[NAACL 2024] Self-adaptive Sampling for Efficient Video Question Ansering on Image--Text Models

🔥 [14/03/2024] This paper has been accepeted to NAACL 2024 (Findings)!

Introduction

This repository contains the official implementation code of the paper "Self-adaptive Sampling for Efficient Video Question Answering on Image--Text Models". In this work we introduce and study two simple sampling strategies (MIF and MDF) for the tuning of Video Question Answering tasks on pretrained Visual Language Models (VLMs).

We first systematically test the performance of MIF (Most Implied Frames) with varied backbone models as captioner and scorer. They collaborate to perform a "question-and-vision-aware" sampling. Then we draw inspiration from the results and analysis to further propose the more lightweight MDF (Most Dominant Frames), which takes one more step to discard the correlation of question and executs a "question-agnostic, vision-aware" sampling. This routine significantly boosts the efficiency and gains competative or higher performance on the tested datasets.

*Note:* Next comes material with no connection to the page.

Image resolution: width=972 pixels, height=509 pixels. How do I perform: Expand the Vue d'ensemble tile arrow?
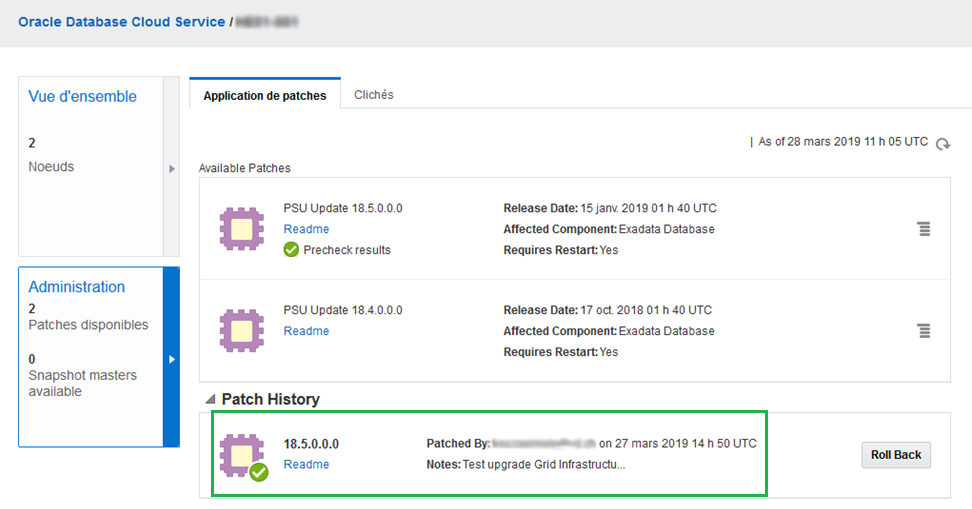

Once running completes, sampled frames will be saved in a hdf5 (.h5) file as a "dataset" for fast loading during training and test time. We test our methods on three models (CLIP, GIT and All-in-one) and 4 datasets (MSVD-QA, MSRVTT-QA, TGIF-Frame, NeXT-QA). The implementation on CLIP (including our refined structure CLIP-Dec which significantly enhances the performance on raw-CLIP) and GIT are in the folder clip_and_git, while the implementation on All-in-one are under the folder all_in_one.

Usage

1. Downloading Datasets

Please visit the corresponding repository and follow the instruction there to download the datasets.

MSVD and MSRVTT
TGIF
NExT-QA

The suggested path to store these datasets is "model/dataset/<dataset_name>"

2. Preprocessing

The code to do sampling for all three models is same, under the folder "clip_and_git/src/preprocessing".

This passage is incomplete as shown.